Quincy National Cemetery is a small United States National Cemetery located in the city of Quincy, in Adams County, Illinois. Administered by the United States Department of Veterans Affairs, it encompasses slightly less than a half an acre, and as 2014, had 690 interments. It is currently closed to new interments, and is maintained by Rock Island National Cemetery.

== History ==
Originally a one-quarter acre plot within Woodland Cemetery, the first burials took place in 1861. It was designated a National Cemetery on July 24, 1882.

In 1899, the Federal Government purchase a 0.45-acre lot within Graceland Cemetery in Adams County, Illinois, and all the interments were transferred there from the soldiers' plot in Woodland Cemetery. Major Martin M. Burke oversaw the removal of the remains.

Quincy National Cemetery is a rectangular parcel surrounded by a black metal picket fence with an entrance on the west side. A circular flagpole plaza is centered in the cemetery.
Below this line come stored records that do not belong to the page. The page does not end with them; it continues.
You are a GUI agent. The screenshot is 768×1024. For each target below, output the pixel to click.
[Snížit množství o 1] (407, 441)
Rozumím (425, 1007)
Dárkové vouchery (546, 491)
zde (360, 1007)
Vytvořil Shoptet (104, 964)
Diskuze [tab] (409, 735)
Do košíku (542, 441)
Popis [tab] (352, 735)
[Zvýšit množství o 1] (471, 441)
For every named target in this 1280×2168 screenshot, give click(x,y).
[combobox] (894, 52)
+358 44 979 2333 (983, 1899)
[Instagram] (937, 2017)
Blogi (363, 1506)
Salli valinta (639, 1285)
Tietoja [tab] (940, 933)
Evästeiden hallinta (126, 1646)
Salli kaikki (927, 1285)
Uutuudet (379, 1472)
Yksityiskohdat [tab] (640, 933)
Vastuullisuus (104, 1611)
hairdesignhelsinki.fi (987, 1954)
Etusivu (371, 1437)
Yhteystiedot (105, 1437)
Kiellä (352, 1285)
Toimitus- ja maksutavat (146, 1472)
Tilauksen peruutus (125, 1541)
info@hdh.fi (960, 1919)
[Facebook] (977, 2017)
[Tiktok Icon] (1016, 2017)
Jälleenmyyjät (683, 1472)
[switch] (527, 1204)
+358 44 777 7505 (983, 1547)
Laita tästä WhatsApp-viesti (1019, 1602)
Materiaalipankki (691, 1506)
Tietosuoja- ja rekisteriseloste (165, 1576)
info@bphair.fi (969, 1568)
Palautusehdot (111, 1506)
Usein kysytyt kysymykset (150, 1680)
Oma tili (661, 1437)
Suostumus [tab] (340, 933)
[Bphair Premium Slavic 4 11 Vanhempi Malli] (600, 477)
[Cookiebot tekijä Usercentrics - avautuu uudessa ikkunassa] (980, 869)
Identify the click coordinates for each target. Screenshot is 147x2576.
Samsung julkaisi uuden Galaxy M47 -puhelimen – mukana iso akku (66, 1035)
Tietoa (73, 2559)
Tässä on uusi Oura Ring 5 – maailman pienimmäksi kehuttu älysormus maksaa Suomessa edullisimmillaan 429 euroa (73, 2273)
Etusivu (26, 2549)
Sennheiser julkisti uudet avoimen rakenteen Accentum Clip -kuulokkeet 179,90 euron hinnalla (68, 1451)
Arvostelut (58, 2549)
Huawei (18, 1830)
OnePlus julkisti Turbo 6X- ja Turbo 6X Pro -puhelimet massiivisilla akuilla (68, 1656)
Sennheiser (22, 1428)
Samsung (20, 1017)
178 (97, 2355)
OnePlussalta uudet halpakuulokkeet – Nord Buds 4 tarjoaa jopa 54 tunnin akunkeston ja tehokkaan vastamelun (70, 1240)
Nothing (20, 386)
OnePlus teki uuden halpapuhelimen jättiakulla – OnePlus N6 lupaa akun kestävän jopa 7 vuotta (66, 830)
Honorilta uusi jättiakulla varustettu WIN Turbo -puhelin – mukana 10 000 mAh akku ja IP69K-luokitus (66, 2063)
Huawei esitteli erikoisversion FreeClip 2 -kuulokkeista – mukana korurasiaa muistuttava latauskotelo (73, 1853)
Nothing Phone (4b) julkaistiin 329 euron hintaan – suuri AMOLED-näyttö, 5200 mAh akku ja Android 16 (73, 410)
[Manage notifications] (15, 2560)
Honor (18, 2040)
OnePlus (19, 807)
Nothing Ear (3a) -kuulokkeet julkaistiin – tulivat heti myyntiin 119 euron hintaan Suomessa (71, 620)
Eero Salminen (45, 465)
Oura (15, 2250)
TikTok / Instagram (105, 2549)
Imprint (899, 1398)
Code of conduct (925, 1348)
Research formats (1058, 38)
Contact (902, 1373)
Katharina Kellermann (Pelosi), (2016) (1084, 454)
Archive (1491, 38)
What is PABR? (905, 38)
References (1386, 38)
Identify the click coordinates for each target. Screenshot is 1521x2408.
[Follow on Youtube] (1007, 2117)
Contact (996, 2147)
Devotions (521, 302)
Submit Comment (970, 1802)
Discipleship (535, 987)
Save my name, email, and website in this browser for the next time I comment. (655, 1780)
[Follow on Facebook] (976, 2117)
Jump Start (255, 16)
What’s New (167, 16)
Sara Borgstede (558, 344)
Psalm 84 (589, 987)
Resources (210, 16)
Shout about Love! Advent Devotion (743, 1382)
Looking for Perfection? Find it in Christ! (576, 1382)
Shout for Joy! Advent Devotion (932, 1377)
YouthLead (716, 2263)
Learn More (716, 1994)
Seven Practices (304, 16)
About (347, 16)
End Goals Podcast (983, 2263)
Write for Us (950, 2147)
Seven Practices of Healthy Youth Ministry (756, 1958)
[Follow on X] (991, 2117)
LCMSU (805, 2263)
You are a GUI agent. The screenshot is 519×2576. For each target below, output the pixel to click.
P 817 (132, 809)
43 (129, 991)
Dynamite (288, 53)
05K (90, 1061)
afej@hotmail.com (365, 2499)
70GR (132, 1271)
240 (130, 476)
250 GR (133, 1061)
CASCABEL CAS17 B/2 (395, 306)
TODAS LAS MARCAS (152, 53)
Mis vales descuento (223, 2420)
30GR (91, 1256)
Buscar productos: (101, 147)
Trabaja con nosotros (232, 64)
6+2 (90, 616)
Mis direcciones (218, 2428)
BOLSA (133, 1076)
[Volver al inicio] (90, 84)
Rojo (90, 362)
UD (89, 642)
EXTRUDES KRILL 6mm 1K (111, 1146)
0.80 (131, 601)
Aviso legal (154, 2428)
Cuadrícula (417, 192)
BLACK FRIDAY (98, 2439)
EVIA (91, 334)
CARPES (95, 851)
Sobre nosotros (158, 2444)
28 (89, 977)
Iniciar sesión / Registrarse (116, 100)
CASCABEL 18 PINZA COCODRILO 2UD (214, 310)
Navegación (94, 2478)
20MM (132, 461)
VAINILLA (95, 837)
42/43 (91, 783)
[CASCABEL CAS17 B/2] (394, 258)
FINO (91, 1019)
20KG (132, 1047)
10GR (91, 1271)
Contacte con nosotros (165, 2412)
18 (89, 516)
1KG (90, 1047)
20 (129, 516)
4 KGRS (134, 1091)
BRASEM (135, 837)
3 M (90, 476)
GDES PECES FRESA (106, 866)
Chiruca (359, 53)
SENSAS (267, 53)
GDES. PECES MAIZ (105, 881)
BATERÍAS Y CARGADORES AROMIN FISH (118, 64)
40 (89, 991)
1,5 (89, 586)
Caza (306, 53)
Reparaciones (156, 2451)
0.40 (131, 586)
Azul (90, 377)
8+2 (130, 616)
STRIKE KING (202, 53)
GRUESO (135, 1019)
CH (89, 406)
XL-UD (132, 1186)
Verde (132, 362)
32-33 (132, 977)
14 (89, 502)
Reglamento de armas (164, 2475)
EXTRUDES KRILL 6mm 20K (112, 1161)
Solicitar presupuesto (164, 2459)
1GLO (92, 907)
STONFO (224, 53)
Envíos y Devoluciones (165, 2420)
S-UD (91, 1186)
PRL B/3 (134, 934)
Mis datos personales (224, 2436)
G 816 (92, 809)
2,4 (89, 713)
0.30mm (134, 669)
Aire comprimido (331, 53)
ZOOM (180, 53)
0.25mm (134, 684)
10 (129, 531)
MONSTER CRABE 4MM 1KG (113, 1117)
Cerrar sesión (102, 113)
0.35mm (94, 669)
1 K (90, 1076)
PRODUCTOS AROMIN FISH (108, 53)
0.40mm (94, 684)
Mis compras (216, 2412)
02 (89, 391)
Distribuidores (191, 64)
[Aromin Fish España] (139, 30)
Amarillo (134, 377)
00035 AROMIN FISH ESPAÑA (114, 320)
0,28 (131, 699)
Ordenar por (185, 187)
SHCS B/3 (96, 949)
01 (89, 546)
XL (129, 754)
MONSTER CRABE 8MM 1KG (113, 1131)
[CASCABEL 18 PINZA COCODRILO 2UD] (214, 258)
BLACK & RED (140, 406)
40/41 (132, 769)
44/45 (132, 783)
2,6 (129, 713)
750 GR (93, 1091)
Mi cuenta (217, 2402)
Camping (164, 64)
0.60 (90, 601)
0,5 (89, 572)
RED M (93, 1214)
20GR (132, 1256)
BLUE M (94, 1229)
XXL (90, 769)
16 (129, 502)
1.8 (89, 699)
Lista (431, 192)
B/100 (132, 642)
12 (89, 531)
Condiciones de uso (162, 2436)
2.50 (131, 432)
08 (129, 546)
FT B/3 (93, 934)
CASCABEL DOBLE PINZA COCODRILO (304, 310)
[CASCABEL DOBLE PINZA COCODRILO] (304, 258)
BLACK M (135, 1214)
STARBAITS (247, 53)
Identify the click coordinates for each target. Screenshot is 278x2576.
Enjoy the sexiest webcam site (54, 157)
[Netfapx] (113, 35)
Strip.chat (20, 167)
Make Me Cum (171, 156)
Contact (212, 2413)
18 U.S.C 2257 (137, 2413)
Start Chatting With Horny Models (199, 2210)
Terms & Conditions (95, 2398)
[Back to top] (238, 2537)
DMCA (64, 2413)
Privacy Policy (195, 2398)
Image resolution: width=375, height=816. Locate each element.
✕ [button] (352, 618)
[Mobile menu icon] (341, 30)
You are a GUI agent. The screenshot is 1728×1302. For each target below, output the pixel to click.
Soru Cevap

There are 24 rows running north and south.

Sometime between 1936 and 1949, a fence dividing Graceland and the National Cemetery was improperly placed. An act of Congress (Public Law 116) was passed in 1953 to rectify the resulting property dispute. More modern changes to the cemetery have divided it from Graceland so as to be its own cemetery.

The cemetery was added to the National Register of Historic Places on May 7, 2011.

== Notable monuments ==
- Three gun monuments the New York Arsenal.